CLOSE [X]
kontan.co.id
banner langganan top
| : WIB | INDIKATOR |
  • EMAS 1.527.000   14.000   0,93%
  • USD/IDR 15.675   65,00   0,41%
  • IDX 7.287   43,33   0,60%
  • KOMPAS100 1.121   3,73   0,33%
  • LQ45 884   -2,86   -0,32%
  • ISSI 222   1,85   0,84%
  • IDX30 455   -2,30   -0,50%
  • IDXHIDIV20 549   -4,66   -0,84%
  • IDX80 128   0,06   0,05%
  • IDXV30 138   -1,30   -0,94%
  • IDXQ30 152   -0,90   -0,59%

Pemerintah pangkas bujet belanja 80 kementerian


Rabu, 11 Juni 2014 / 11:54 WIB
Pemerintah pangkas bujet belanja 80 kementerian
ILUSTRASI. IHSG jeblok di awal tahun. Saham-saham berkapitalisasi besar penggerak IHSG pun tidak luput dari penurunan harga. ANTARA FOTO/Hafidz Mubarak A/rwa.

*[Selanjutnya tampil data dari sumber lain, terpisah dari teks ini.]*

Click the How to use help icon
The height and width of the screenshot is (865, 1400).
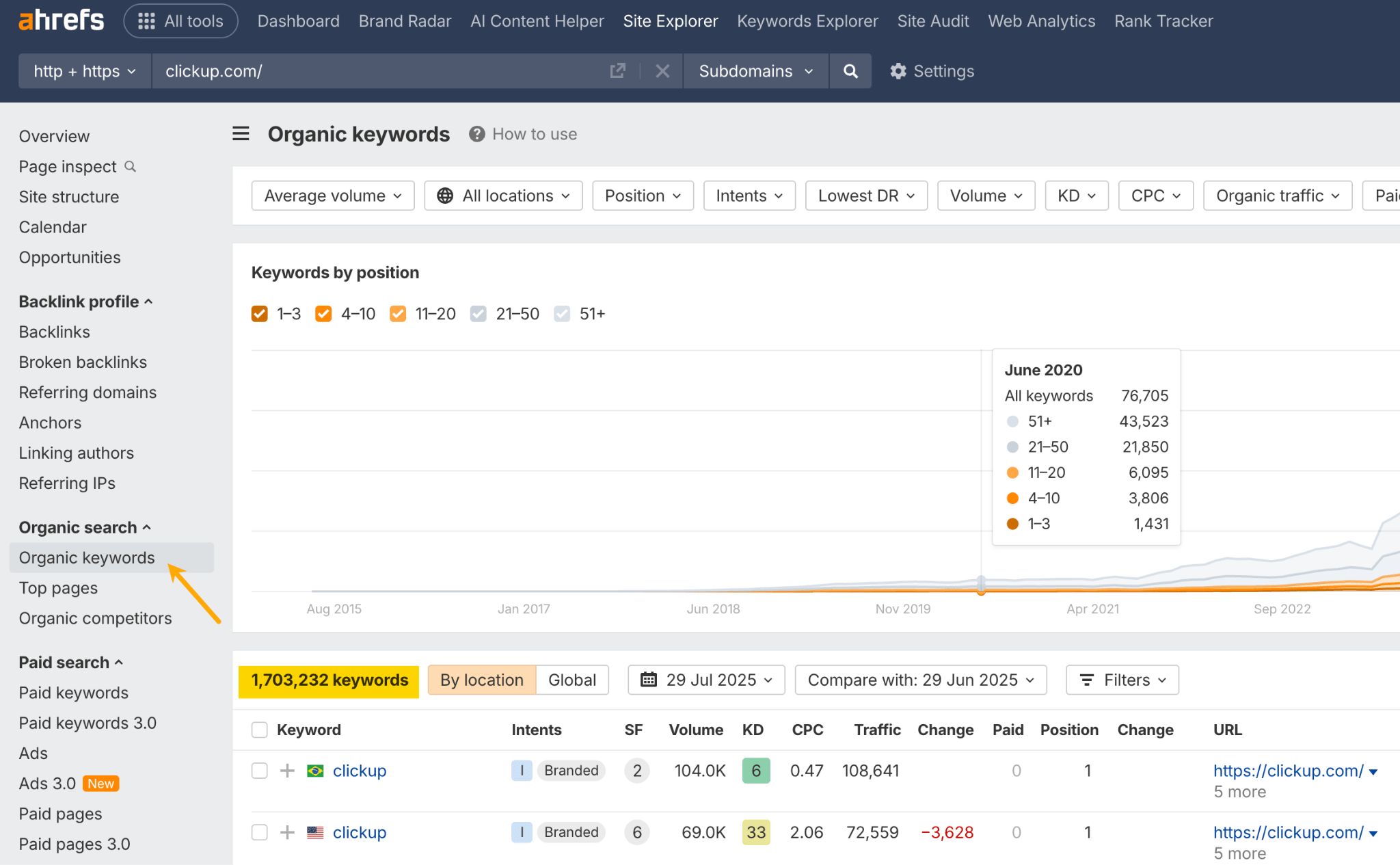click(477, 134)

Reporter: Tedy Gumilar | Editor: Imanuel Alexander

Jakarta. Sejak dua pekan lalu, 80 kementerian dan lembaga pemerintah betul-betul sedang pusing. Penyebabnya, apa lagi kalau bukan Instruksi Presiden Nomor 4 Tahun 2014 tentang Penghematan dan Pemotongan Anggaran Pendapatan dan Belanja Negara (APBN) 2014 yang terbit 19 Mei lalu.

Bagaimana tidak? Ke-80 kementerian dan lembaga itu harus memangkas bujet belanja mereka tahun ini dengan jumlah yang tidak sedikit. Total anggaran yang mesti mereka pangkas mencapai Rp 100 triliun. Padahal, tahun anggaran 2014 sudah masuk bulan keenam.

Jelas bukan perkara yang gampang menggunting anggaran segede itu. Tak heran, banyak kementerian dan lembaga yang mengeluh. Sebab bagi mereka, memangkas anggaran dengan nilai yang tidak kecil bak mission impossible.

Kementerian Pekerjaan Umum (PU), misalnya, harus memotong bujet belanja sebesar Rp 22,75 triliun, setara 27% dari total anggaran Rp 84,75 triliun. Kalau ditelan mentah-mentah, banyak proyek infrastruktur yang sudah mereka tender harus dibatalkan.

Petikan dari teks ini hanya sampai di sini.